= What you have to do =
Scan the material for the string "with" and copy out every line in which it occurs.

= Supplied data =
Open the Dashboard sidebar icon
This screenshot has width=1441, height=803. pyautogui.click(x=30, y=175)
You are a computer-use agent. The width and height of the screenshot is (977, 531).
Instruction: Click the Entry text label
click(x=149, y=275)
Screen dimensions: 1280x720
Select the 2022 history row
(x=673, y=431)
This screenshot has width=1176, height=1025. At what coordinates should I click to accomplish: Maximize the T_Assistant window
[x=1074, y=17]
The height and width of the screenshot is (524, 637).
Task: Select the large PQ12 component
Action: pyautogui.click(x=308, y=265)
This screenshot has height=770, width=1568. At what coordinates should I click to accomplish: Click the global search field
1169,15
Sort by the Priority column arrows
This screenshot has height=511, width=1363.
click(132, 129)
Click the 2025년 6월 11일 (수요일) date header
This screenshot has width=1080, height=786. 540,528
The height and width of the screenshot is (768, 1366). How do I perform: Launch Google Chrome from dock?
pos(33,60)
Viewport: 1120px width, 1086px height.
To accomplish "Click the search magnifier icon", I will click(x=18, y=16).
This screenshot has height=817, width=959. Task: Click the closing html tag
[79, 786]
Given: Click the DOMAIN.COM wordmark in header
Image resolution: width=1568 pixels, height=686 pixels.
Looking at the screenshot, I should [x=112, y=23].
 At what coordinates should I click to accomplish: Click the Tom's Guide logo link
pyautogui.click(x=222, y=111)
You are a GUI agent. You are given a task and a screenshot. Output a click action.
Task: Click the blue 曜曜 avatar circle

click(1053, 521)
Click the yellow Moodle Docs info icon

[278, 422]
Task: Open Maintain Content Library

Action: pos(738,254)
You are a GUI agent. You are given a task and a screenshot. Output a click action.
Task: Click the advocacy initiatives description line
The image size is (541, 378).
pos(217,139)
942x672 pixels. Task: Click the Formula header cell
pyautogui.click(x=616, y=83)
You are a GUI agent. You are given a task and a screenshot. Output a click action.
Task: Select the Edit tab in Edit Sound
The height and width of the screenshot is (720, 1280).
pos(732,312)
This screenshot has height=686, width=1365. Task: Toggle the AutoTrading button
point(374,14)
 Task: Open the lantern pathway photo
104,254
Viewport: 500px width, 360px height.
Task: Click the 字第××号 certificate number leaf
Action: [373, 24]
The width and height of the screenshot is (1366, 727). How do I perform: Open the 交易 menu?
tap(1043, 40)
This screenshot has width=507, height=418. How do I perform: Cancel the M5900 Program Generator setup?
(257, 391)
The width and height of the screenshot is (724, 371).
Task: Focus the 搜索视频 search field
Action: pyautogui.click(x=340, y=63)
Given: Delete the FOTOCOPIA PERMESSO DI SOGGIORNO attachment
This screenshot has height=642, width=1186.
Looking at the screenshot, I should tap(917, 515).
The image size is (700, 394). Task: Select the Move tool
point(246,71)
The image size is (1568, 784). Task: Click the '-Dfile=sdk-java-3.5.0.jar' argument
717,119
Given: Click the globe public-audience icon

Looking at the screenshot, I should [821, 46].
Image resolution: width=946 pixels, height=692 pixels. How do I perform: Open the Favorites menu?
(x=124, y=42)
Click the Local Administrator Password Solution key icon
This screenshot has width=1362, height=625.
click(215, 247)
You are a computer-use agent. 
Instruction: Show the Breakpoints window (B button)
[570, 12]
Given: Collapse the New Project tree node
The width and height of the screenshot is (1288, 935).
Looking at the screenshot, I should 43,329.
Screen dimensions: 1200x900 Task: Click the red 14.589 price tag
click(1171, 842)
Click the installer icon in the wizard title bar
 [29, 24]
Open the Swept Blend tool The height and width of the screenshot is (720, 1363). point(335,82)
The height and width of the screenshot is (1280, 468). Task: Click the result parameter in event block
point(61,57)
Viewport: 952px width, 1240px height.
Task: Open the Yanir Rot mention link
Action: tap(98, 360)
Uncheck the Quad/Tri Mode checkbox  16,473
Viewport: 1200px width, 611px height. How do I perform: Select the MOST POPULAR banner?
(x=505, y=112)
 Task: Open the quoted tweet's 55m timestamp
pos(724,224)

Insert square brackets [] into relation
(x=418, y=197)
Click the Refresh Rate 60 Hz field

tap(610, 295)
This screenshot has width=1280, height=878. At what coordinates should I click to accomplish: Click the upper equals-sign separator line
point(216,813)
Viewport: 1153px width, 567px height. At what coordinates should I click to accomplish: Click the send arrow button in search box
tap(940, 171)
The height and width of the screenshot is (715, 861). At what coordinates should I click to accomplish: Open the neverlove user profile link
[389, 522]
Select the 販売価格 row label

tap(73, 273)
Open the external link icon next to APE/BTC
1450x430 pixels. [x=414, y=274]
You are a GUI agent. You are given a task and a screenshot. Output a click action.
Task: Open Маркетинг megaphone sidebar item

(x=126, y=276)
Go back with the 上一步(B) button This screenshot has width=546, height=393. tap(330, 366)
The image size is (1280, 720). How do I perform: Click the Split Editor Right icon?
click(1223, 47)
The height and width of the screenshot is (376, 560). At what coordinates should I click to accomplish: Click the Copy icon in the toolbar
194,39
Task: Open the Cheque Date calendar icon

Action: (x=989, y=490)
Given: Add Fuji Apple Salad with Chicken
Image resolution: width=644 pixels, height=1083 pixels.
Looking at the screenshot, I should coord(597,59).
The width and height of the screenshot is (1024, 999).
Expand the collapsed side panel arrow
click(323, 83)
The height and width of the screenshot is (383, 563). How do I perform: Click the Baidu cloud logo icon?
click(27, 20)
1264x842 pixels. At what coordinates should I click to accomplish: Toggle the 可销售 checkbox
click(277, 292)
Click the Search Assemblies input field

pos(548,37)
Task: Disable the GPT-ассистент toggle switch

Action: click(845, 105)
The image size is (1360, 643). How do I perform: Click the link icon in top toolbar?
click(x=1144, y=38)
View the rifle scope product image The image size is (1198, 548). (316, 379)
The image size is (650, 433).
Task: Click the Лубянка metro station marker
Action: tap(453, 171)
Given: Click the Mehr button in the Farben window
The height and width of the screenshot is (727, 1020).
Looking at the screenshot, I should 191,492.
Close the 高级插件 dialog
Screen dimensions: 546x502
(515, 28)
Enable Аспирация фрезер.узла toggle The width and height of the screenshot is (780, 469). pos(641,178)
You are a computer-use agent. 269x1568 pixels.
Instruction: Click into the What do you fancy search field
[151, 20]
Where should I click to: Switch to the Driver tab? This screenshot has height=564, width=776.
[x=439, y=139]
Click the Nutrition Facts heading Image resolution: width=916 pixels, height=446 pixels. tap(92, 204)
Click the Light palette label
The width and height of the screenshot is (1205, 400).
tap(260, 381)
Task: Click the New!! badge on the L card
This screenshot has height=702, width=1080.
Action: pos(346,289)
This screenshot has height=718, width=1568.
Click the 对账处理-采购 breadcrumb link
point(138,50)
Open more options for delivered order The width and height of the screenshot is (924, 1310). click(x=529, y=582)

= Solution =
Go back with the 上一步(B) button This screenshot has width=546, height=393. tap(330, 366)
Given: Add Fuji Apple Salad with Chicken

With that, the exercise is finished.